Groundbreaking Results in Consciousness, Quantum Brain & Nonlocality Research Have Been Achieved by Michael Persinger's Group

JCER News: First installment of JCER 4(1) "Groundbreaking Results in Consciousness, Quantum Brain & Nonlocality Research by Michael Persinger's Group" is published on Feb. 4, 2013. This is a Special Issue of JCER featuring the latest research of Michael Persinger's Group. The articles in this issue will be published in installments within the next several days. Please check back at JCER website for additional articles.
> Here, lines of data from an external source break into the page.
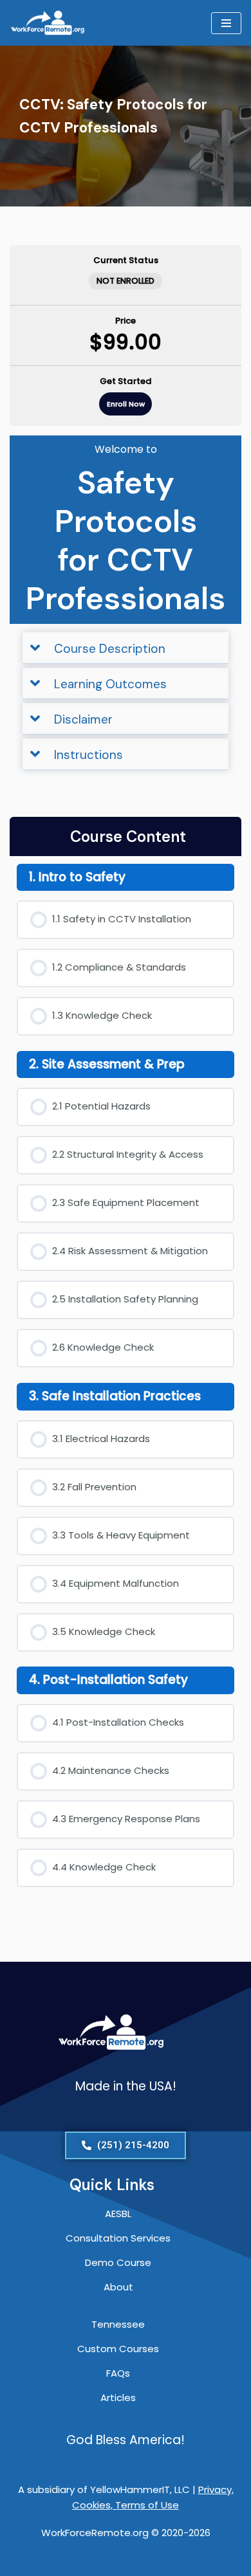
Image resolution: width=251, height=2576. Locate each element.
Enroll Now (126, 404)
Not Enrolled (125, 280)
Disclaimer (83, 719)
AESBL (118, 2213)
The above photograph shows most people in Professor Michael Persinger's Neuroscience Research Group involved with consciousness research on site at Laurentian University: Top row (left to right): Joey Caswell, Brendan Lehaman, David Vares, Blake Dotta, Andrew Lapointe; Second row (left to right): Nirosha Murugan, Lukasz Karbowski, Kevin Saroka, Mandy Scott; Bottom row (left to right): Lucas Tessaro, Michael Persinger, Paula Corradini, Constance Reed, Lyndon Juden-Kelly; Absent: Ryan Burke, Mark Collins, Linda St-Pierre, Stanley Koren, Rob Lafrenie, Trevor Carniello.
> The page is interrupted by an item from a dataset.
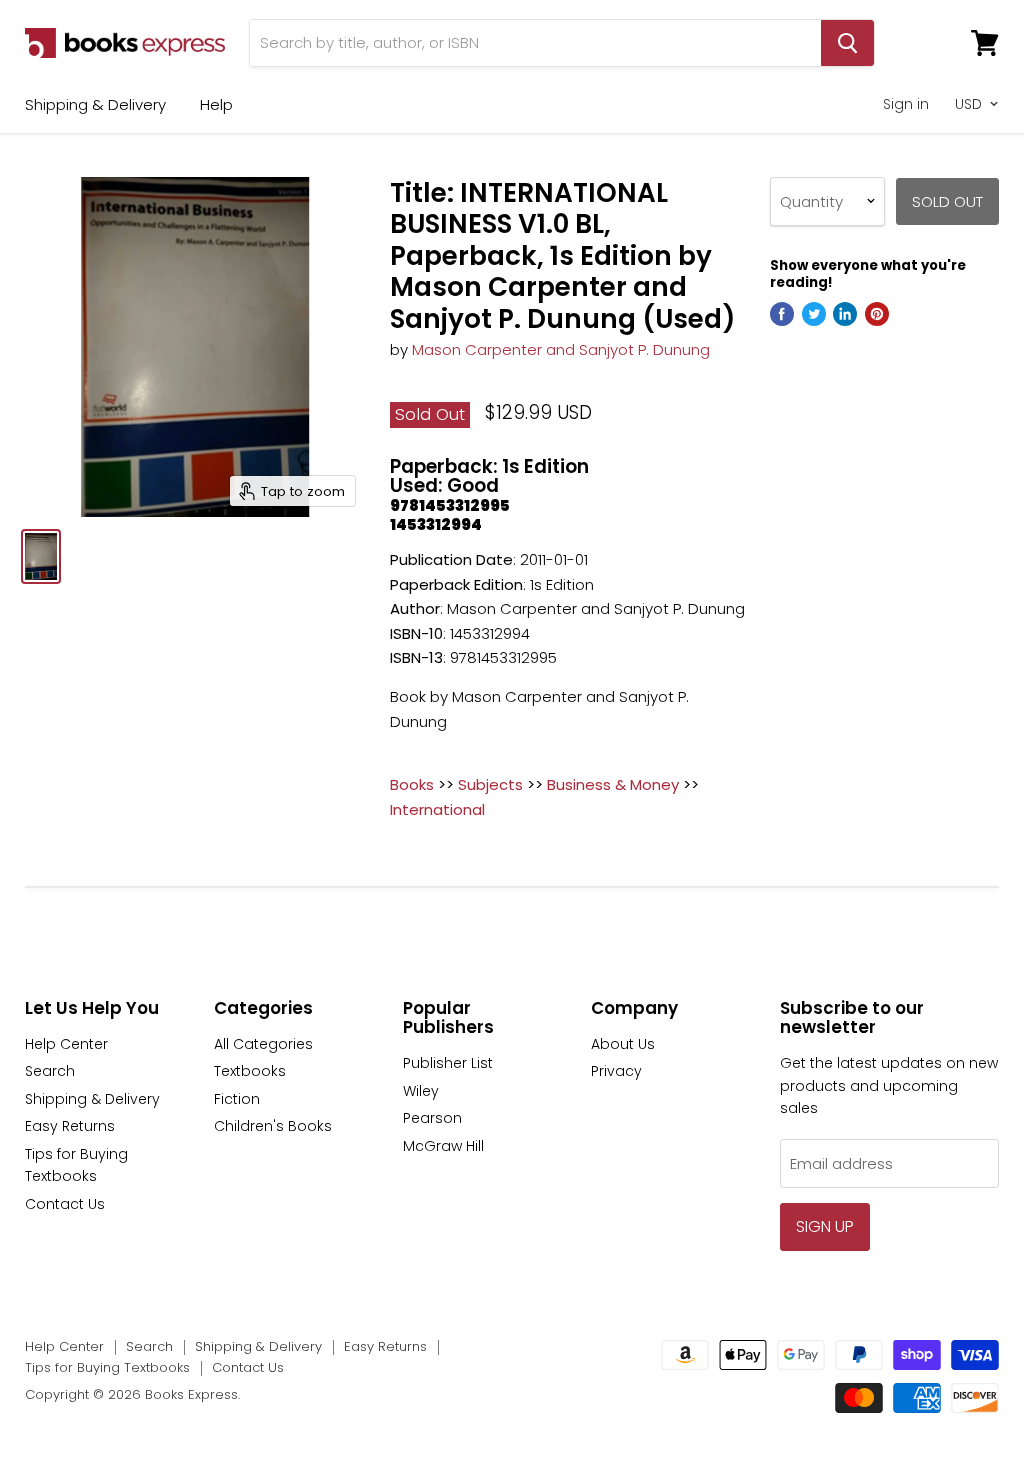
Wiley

The first article in the Special Issue is "Congruence of Energies for Cerebral Photon Emissions, Quantitative EEG Activities and ~5 nT Changes in the Proximal Geomagnetic Field Support Spin-based Hypothesis of Consciousness authored by Michael A. Persinger, Blake T. Dotta, Kevin S. Saroka, Mandy A. Scott:

Summary:The hypothesis by Hu & Wu that networks of nuclear spins in neural membranes could be modulated by action potentials was explored by measurements of the quantitative changes in photon emissions, electroencephalographic activity, and alterations in the proximal geomagnetic field during successive periods when a subject sitting in the dark imagined white light or did not. During brief periods of imagining white light the power density of photon emissions from the right hemisphere was about 10-11 W∙m-2 that was congruent with magnetic energy within the volume associated with a diminishment of ~7 nT as predicted by the dipole-dipole coupling relation across the neuronal cell membrane. Spectral analyses showed maxima in power from electroencephalographic activity within the parahippocampal region and photon emissions from the right hemisphere with shared phase modulations equivalent to about 20 ms. Beat frequencies (6 Hz) between peak power in photon (17 Hz) and brain (11 Hz) amplitude fluctuations during imagining light were equivalent to energy differences within the visible wavelength that were identical to the intrinsic 8 Hz rhythmic variations of neurons within the parahippocampal gyrus. Several quantitative solutions strongly suggested that spin energies can accommodate the interactions between protons, electrons, and photons and the action potentials associated with intention, consciousness, and entanglement.